APAC News mural of US President Donald Trump with Twitter Account image

DID DONALD TRUMP’S SPIKE IN TWITTER POSTS PROVIDE CLUES AS TO WHERE THE US PRESIDENT WAS HEADING ON TRADE TALKS WITH CHINA?

Top Australian economist takes a novel approach, doing the numbers on President Trump’s Twitter output, correctly predicting it pointed to a China trade compromise   

Story: Marcus Reubenstein
(Main Image: Pixabay/Digital Manipulation: APAC News)

One of Australia’s most respected, and accurate, economists predicted the trade compromise struck between the US and China by analysing the number of times President Donald Trump had taken to Twitter over the past month.

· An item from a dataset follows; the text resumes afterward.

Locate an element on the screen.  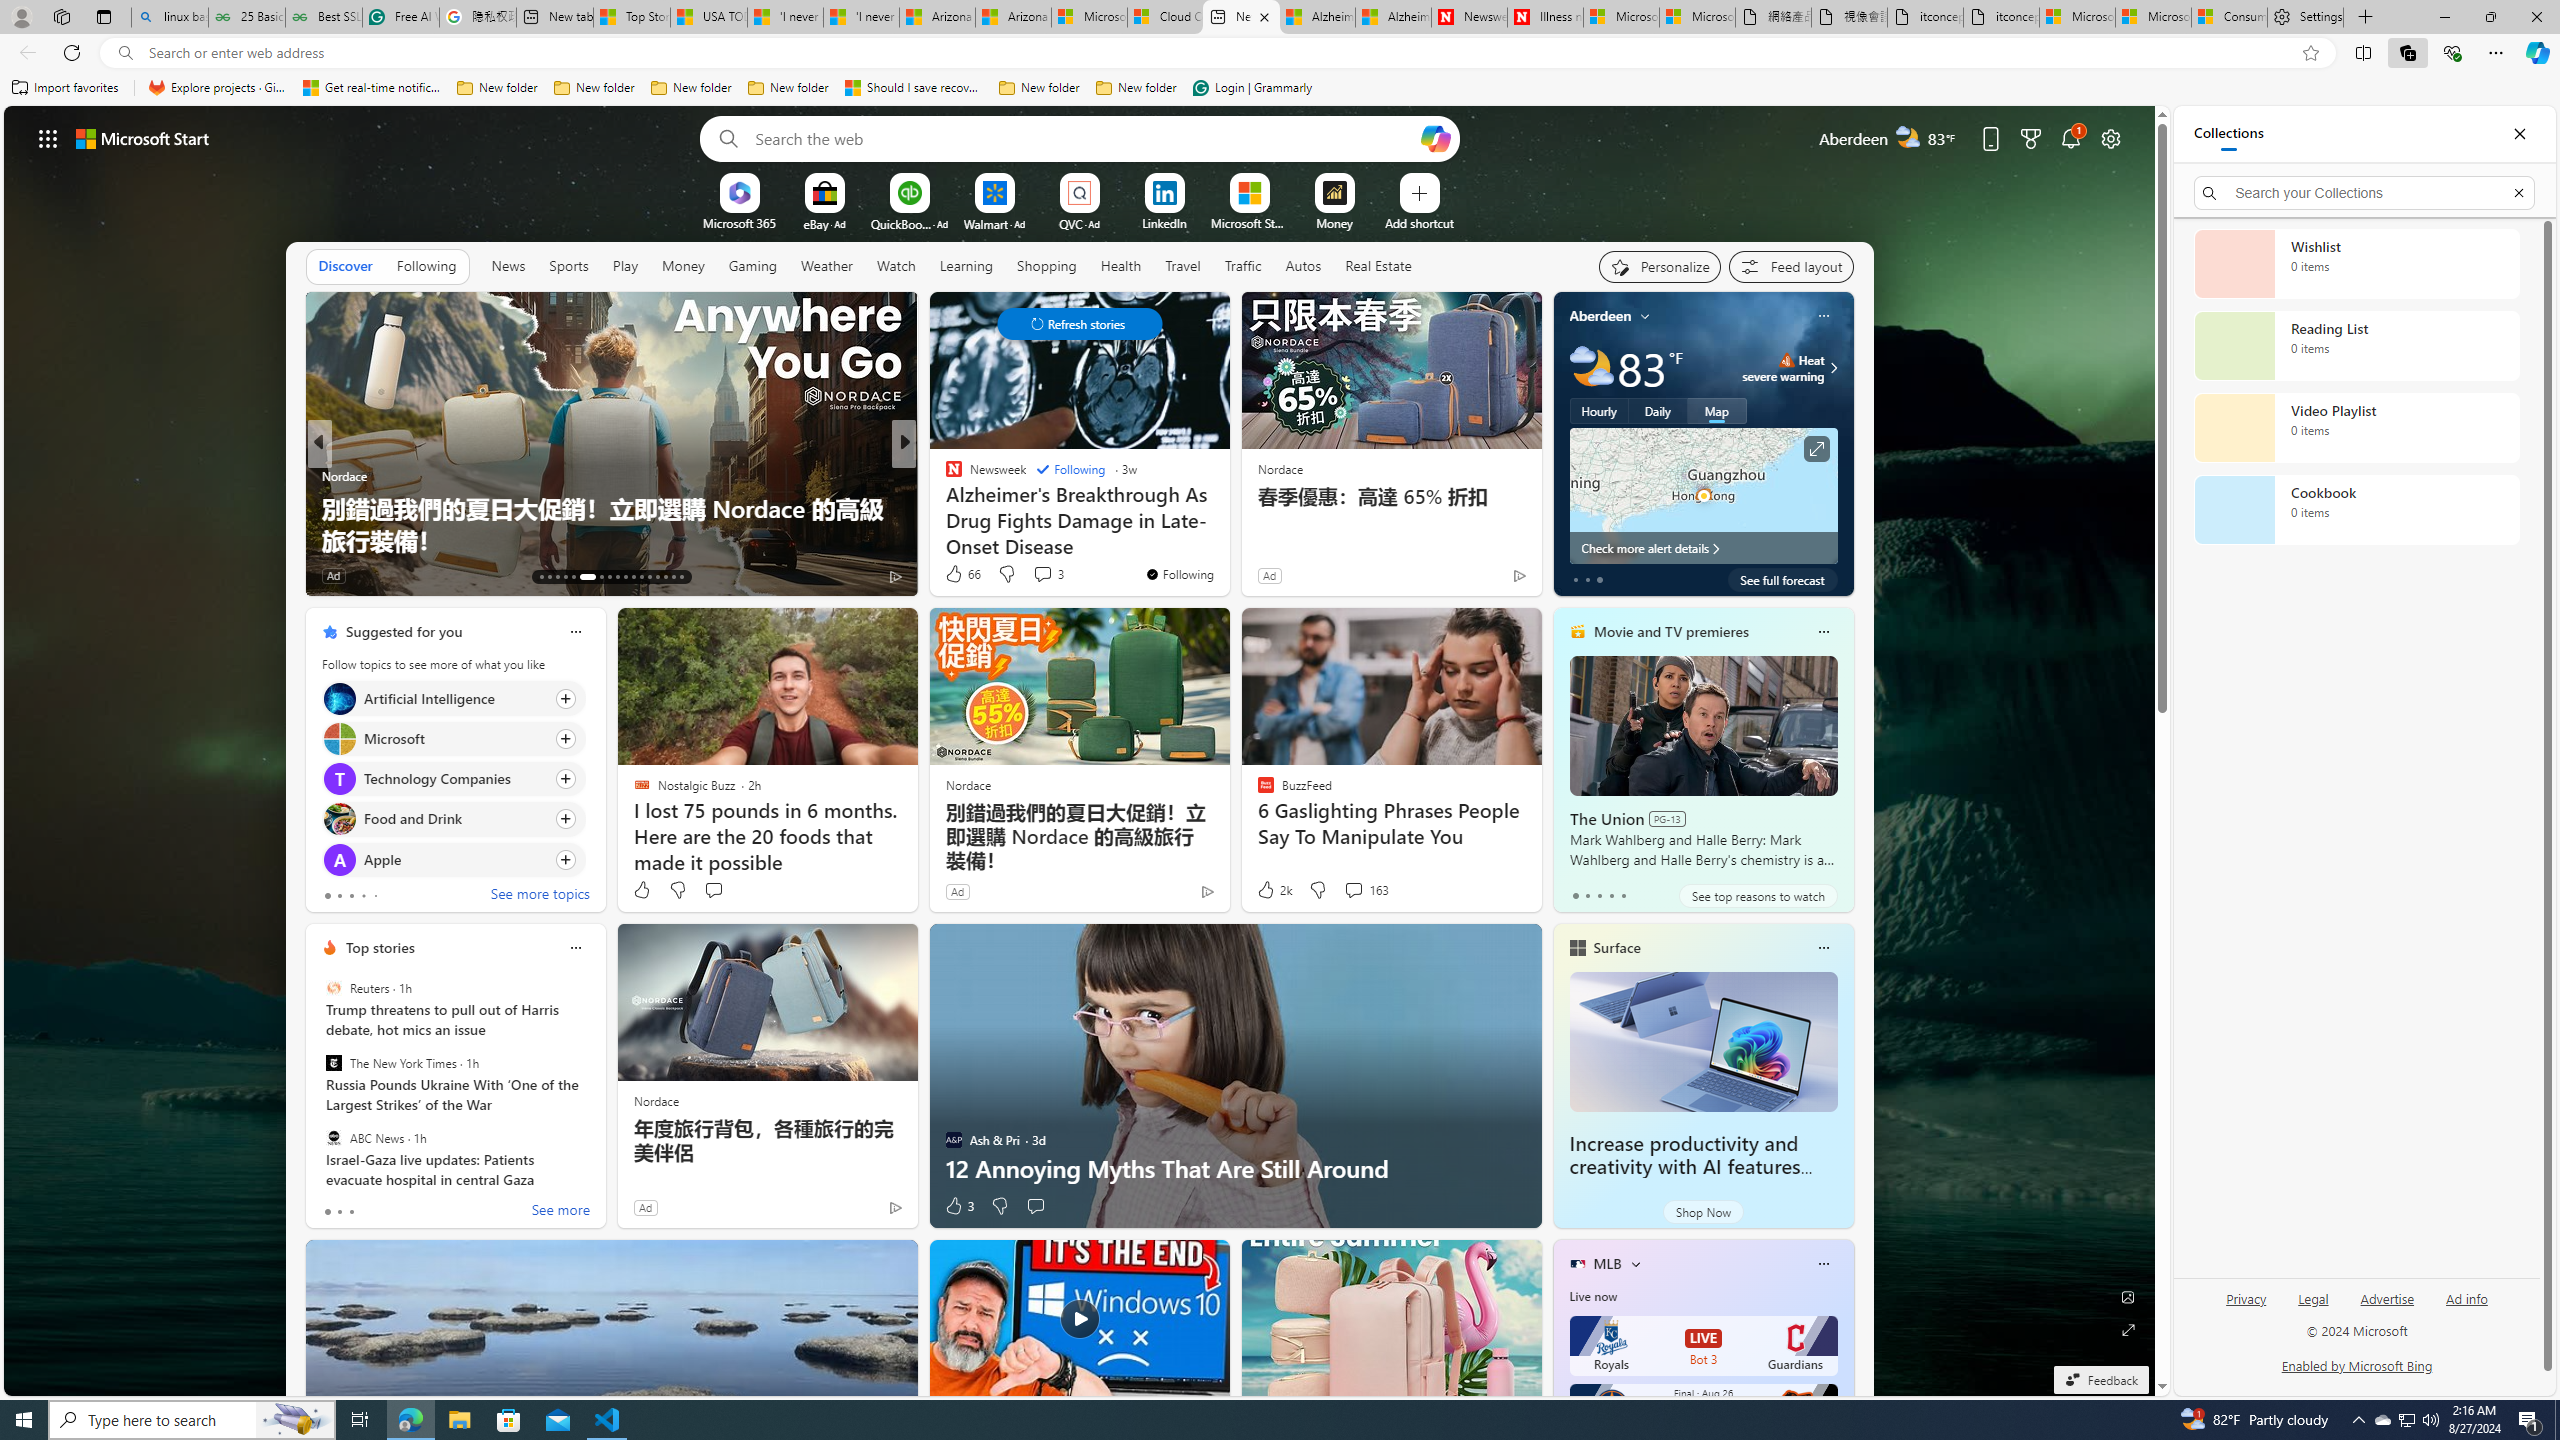
'Partly cloudy' is located at coordinates (1590, 367). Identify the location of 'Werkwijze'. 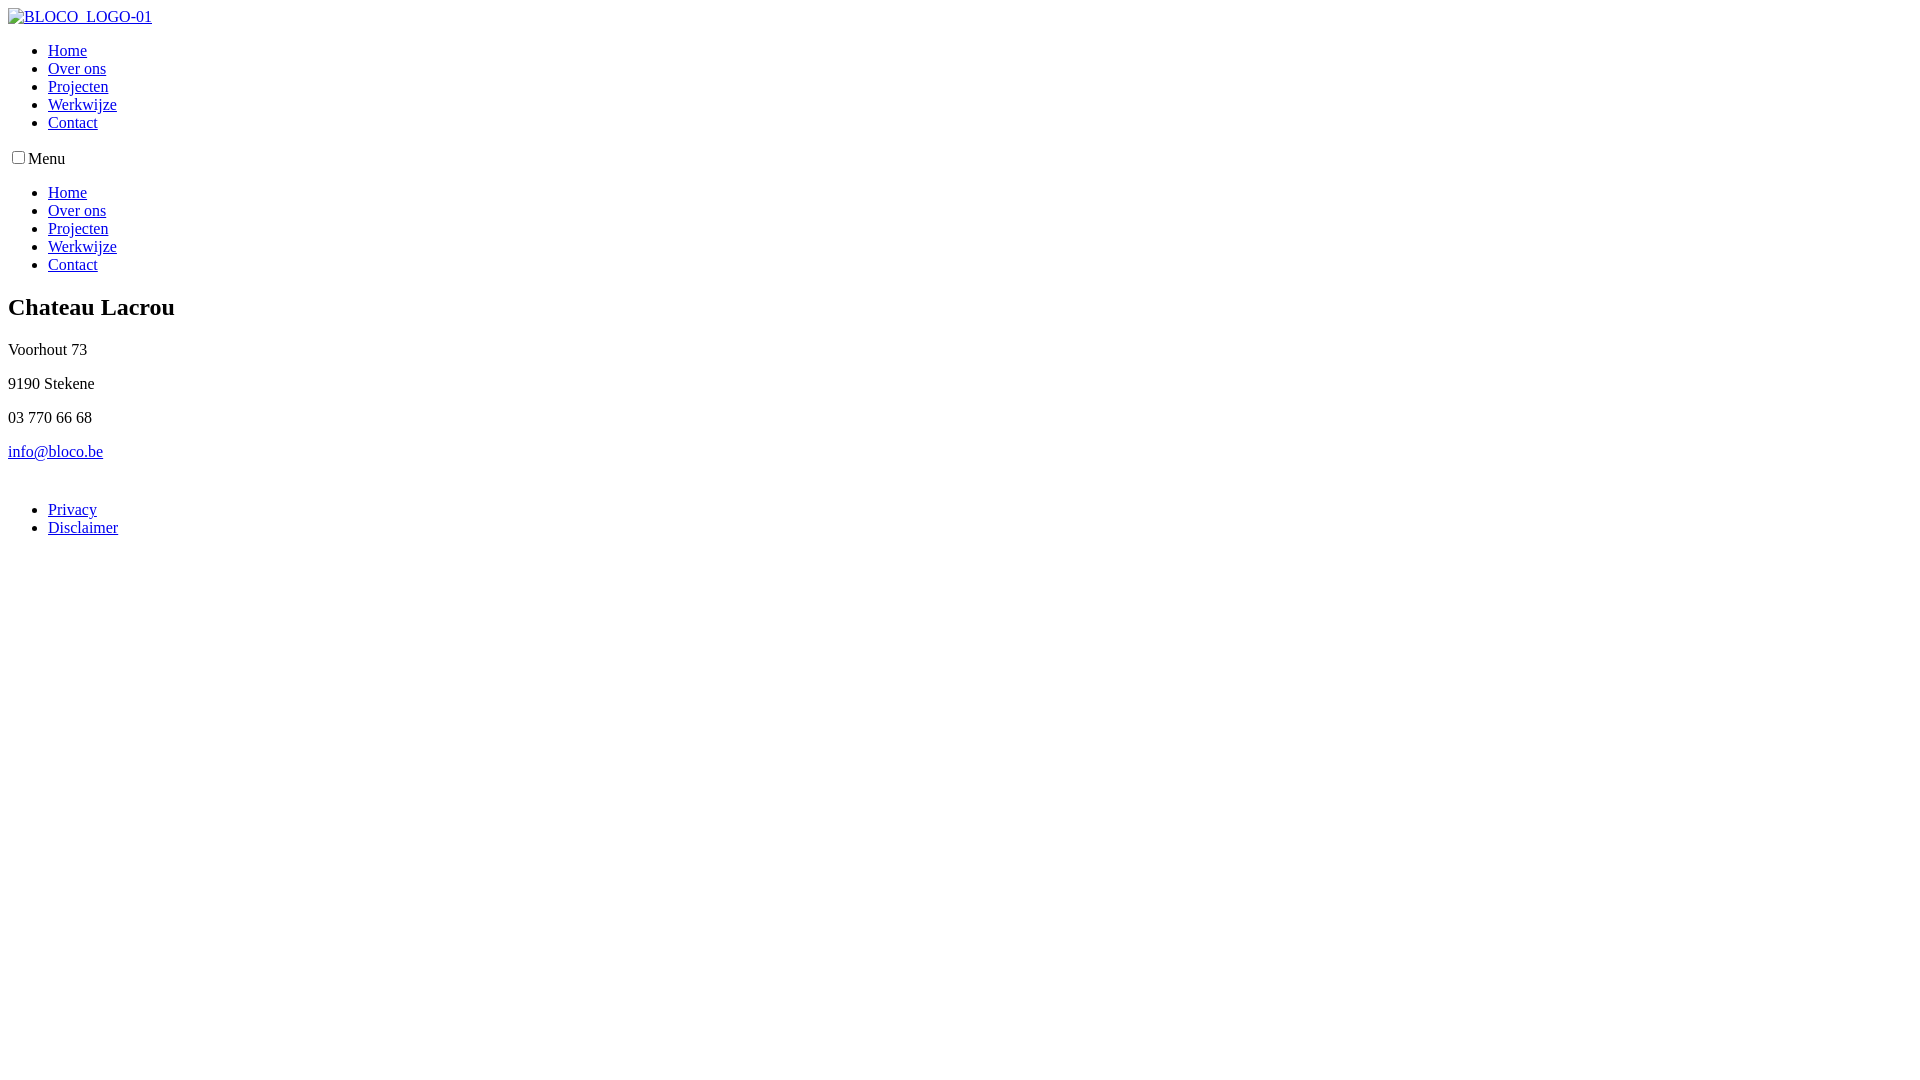
(81, 245).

A day before the “mini US-China trade deal” was announced, AMP Capital Chief Economist, Shane Oliver noted that the US commander-in-chief’s tweets had “gone through the roof” in September with Donald Trump taking to Twitter 797 times, or 26.6 tweets per day. He even went to the trouble of charting Donald Trump’s tweets as far back as the 2016 Presidential Campaign, Dr. Oliver called it right in saying it was a signal that the US President was under pressure and deal was on the cards.

Commenting on the eventual deal, Dr. Oliver said, “This was about the best deal that could have been expected. The details are pretty vague but key elements involve China buying more US agricultural products and making some commitments around IP protection, financial services and currency in return for the US suspending the October 15 tariff hike from 25% to 30% on $US250 billion of imports from China.”

The US President says the first phase of the trade deal will be completed over the next three weeks, called it “very substantial” and announced the second phase will start immediately after the ratification of phase one.  

As part of that deal China will purchase about US$40 billion to US$50 billion of US agricultural products, which President Trump said was a “tremendous deal for the (US) farmers.”

The Chinese delegation to Washington was led by Vice Premier Liu He and, in reporting on the meeting, the Xinhua News Agency said, “the two sides achieved substantial progress” and that both China and the US were committed to eventually reaching a formal agreement.   

The announcement should relieve political pressure on both sides as well taking some pressure off the global financial markets.

Following last week’s global equities rout, leading markets recovered some of their losses, Wall Street rose 0.6% for the week, Eurozone shares gained 1.8%, Japanese shares were up 1.8%, China’s market rose 2.5%, and Australian shares moved ahead by 1.4% led by health, telecommunications, IT and industrial shares.